◆ AUFGABE A
Schreibe bitte aus den Übungszeilen alles von der Zeile mit „How do I perform: Select" bis einschließlich der Zeile mit „click(68, 292)" unverändert ab. Die Bilder lässt du dabei weg.

◆ LESETEXT

·····

# fragelos!



## Anonymous (17 August 2004)

wie bekomm ich den mist: TR/DIdr.Small.OP wieder weg?


_ Bitte nur ein Thema beginnen Thread "^frage" deshalb gelöscht DJ/Mod_


----------



## virenscanner (17 August 2004)

In welcher Datei wird dieser von welchem Antivirenprogramm gefunden?
Welches Betriebssystem "werkelt" bei Dir?


----------



## Buffy714 (17 August 2004)

antivir XP 

Temp 

(ieloader[1].cab) ??


----------



## Buffy714 (17 August 2004)

c:dokumente/Lokale/temp/V4ck3FAO1744

das gibts aber gar nicht


----------



## Buffy714 (17 August 2004)

ausserdem fand ihn auch trendmicro housecall

beide können ihn aber nicht entfernen


----------



## Buffy714 (17 August 2004)

C:\DOKUME~1\SANDRA\LOKALE~1\TEMP\V4LK3FA01744

Enthält Signatur eines kostenverursachenden Einwahlprogrammes DIAL/000133 (Dialer)


----------



## Buffy714 (17 August 2004)

im temp bedindet sich aber nicht unter diesem namen

was soll ich tun?


----------



## Counselor (17 August 2004)

Rechner im abgesicherten Modus starten und dann nochmal mit Antivir scannen.


----------



## Buffy714 (17 August 2004)

wie komm ich noch mal in den modus?

ist schon wieder ein jahr her dass ich den letzten mist hatte


----------



## Reducal (17 August 2004)

Beim Hochfahren des Rechners "F8" drücken/tasten und dann den abgesicherten Modus wählen.


----------



## Buffy714 (17 August 2004)

gut danke

und in dem modus kann antivir dann löschen?


----------



## Reducal (17 August 2004)

Scanne in dem Modus nochmals und folge den Anweisungen.

Evtl. wurde das schädigende Programm im normalen Modus gerade ausgeführt und konnte deshalb nicht von Ativir gelöscht werden.


----------



## Buffy714 (17 August 2004)

danke 
ich schätze es ist alles wieder okay

werd morgen noch mal scannen um sicher zu sein

gut nacht


----------

·····

◆ ÜBUNGSZEILEN
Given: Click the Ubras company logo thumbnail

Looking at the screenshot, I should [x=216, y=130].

·····

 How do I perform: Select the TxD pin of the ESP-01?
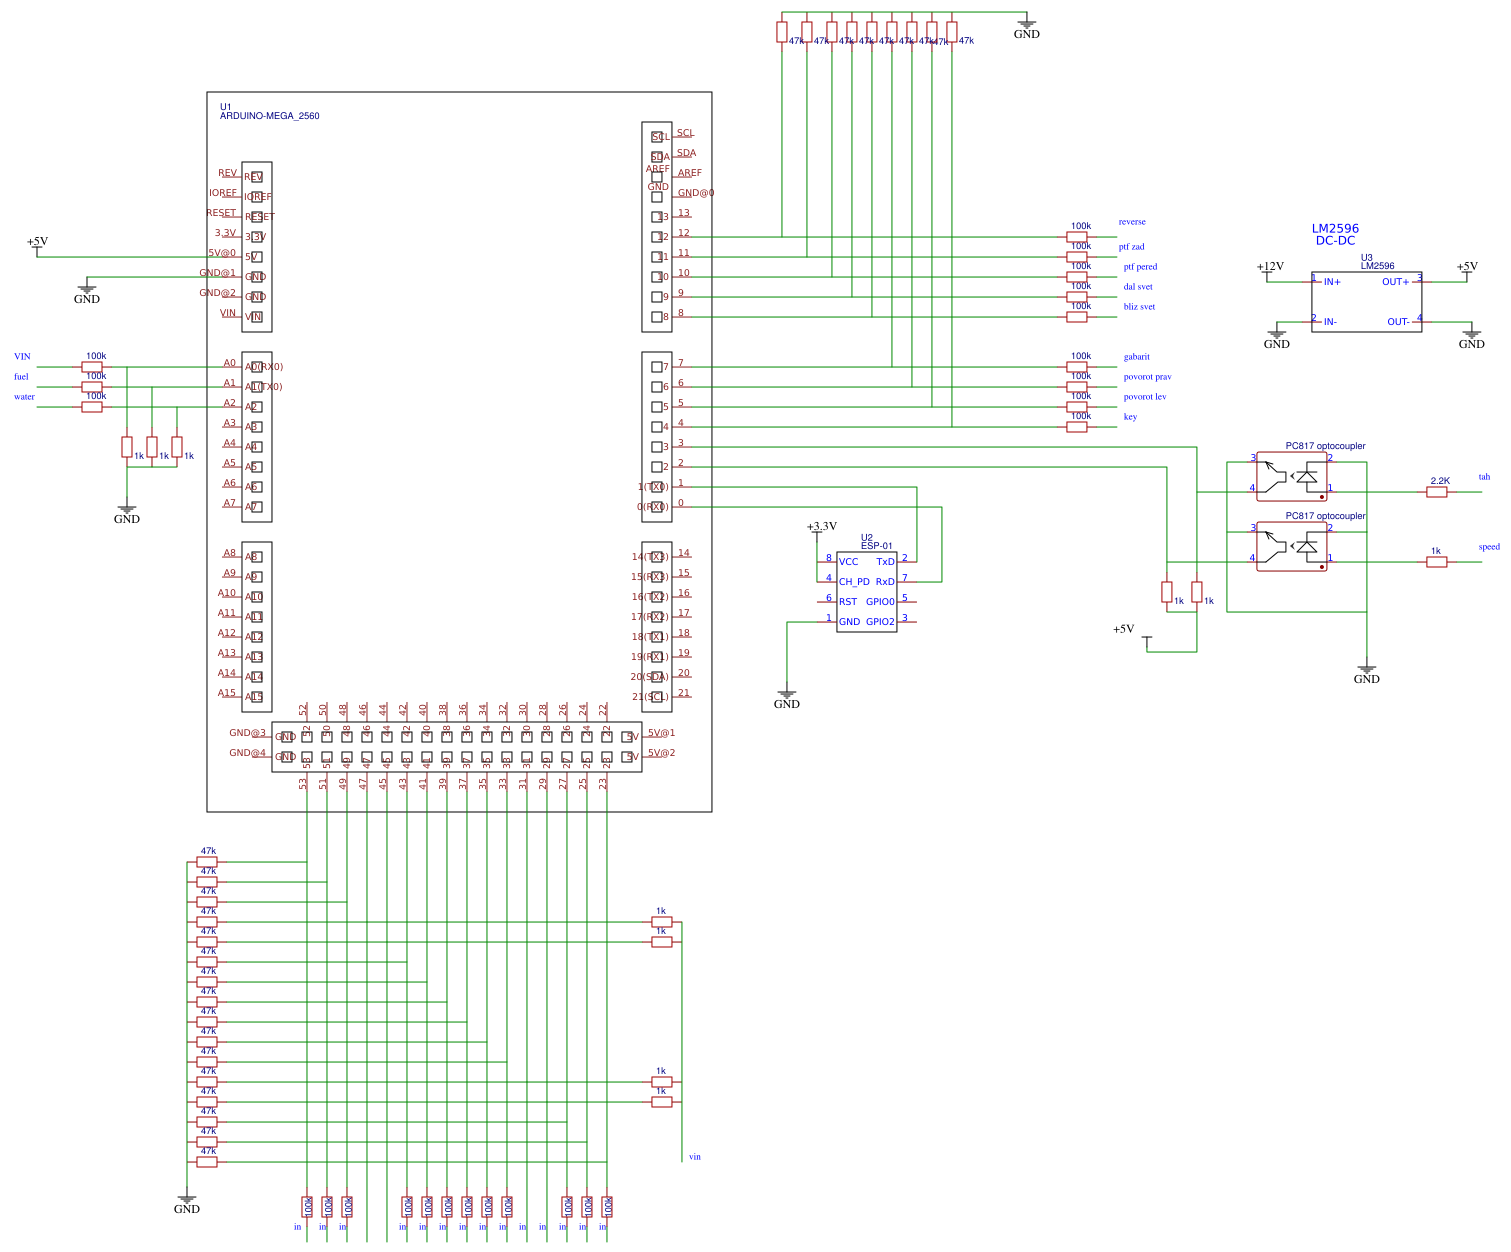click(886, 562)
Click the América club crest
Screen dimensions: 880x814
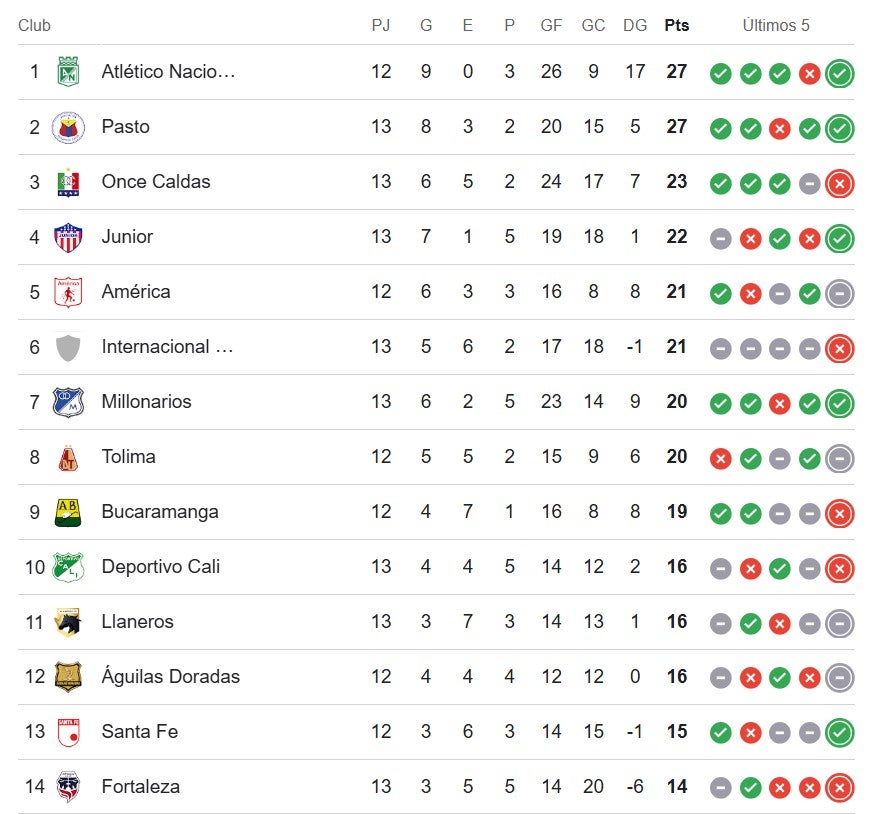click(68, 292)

·····

◆ AUFGABE B
Schreibe den Forenthread von „ausserdem fand ihn" bis einschließlich „Einwahlprogrammes DIAL/000133 (Dialer)" um, indem du „Signatur" durch „Kennung" ersetzt.

◆ RICHTIGE LÖSUNG A
 How do I perform: Select the TxD pin of the ESP-01?
click(886, 562)
Click the América club crest
Screen dimensions: 880x814
click(68, 292)

◆ RICHTIGE LÖSUNG B
ausserdem fand ihn auch trendmicro housecall

beide können ihn aber nicht entfernen


----------



## Buffy714 (17 August 2004)

C:\DOKUME~1\SANDRA\LOKALE~1\TEMP\V4LK3FA01744

Enthält Kennung eines kostenverursachenden Einwahlprogrammes DIAL/000133 (Dialer)